À l’École d’Administration de la France d’Outre-Mer, ça apprend à toiser la négraille avec quelque commisération, à mâter les récalcitrants et à deviner la direction des intérêts de la Métropole. Léopold Sédar Senghor y enseigne, Abdou Diouf y apprend, c’est même un premier de la classe. De ces monstres froids, fayots appliqués, ces cocktails de complexes, peu sûrs d’eux, larbins studieux, sans âme, inquiets de la moindre désapprobation des profs, à l’écoute des soupirs du maître, égocentriques oublieux, qui ne se retournent pas sur ceux qui les propulsent vers les sommets, détruisant sans un frisson de miséricorde tout ce qui fait salissure sur leur habit de lumière.
C’est après huit années d’hésitations qu’en 1970 Senghor se résout à créer le poste de Premier ministre, qu’il accompagne de son néologisme, la Primature.
Il n’est plus question de bicéphalisme depuis l’affaire Mamadou Dia. Le p’tit gars de Joal règne en maître absolu. Il ne peut composer qu’avec un collaborateur obéissant au doigt et à l’œil. L’administrateur de colonie Abdou Diouf n’a pas un poil de sourcil plus haut que l’autre. Il se fond idéalement dans le moule.
Le député kaki (…) Ah, Senghor et Dia…
Leur première rencontre commence mal. Escale à Fatick de Léopold Sédar Senghor, candidat à la députation en 1945. Mamadou Dia, directeur d’école hyperactif, se charge de lui parler au nom des populations qui l’accueillent sur la place du marché. Il ne cherche pas ses mots : « Je ne comprends pas que vous, jeune agrégé, au lieu de vous soucier de prendre la direction de l’enseignement en Afrique, vous vous préoccupiez d’avoir un mandat politique »…

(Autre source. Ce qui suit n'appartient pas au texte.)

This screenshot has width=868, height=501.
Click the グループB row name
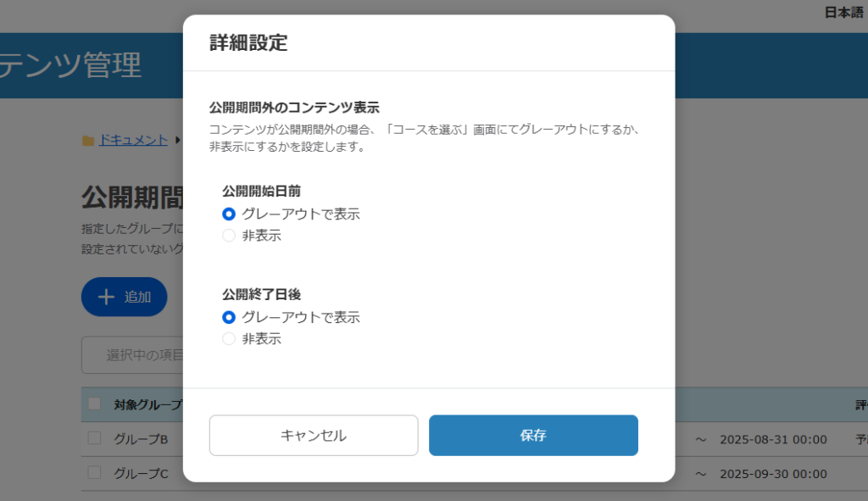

Le candidat Senghor, diplomate, déjà fin politique, se fait également pédagogue face à l’impétueux directeur d’école : « Je comprends votre point de vue ; mais vous avez tort, parce que la politique, aussi, peut changer les mœurs, introduire un nouveau souffle ».
Le ton est donné ?
Amadou Moustapha Dia, né à Khombole le 10 juillet 1910, dans l’aride Baol, fils de policier ayant perdu la vie dans l’exercice de ses fonctions, est un premier de la classe. En 1927, au concours d’entrée à l’École Normale William Ponty de Gorée, il est le major de toute l’AOF. Très vite, il gravit les échelons d’enseignant, à Saint-Louis puis Fissel, avant de devenir directeur d’école à Fatick.
Mamadou Dia considère, en ce temps-là, la politique comme une activité avilissante, indigne du pieux musulman, de l’honnête homme, du pédagogue passionné de paysannat qu’il est… Jusqu’au jour où les notables de Fatick viennent le rencontrer en délégation.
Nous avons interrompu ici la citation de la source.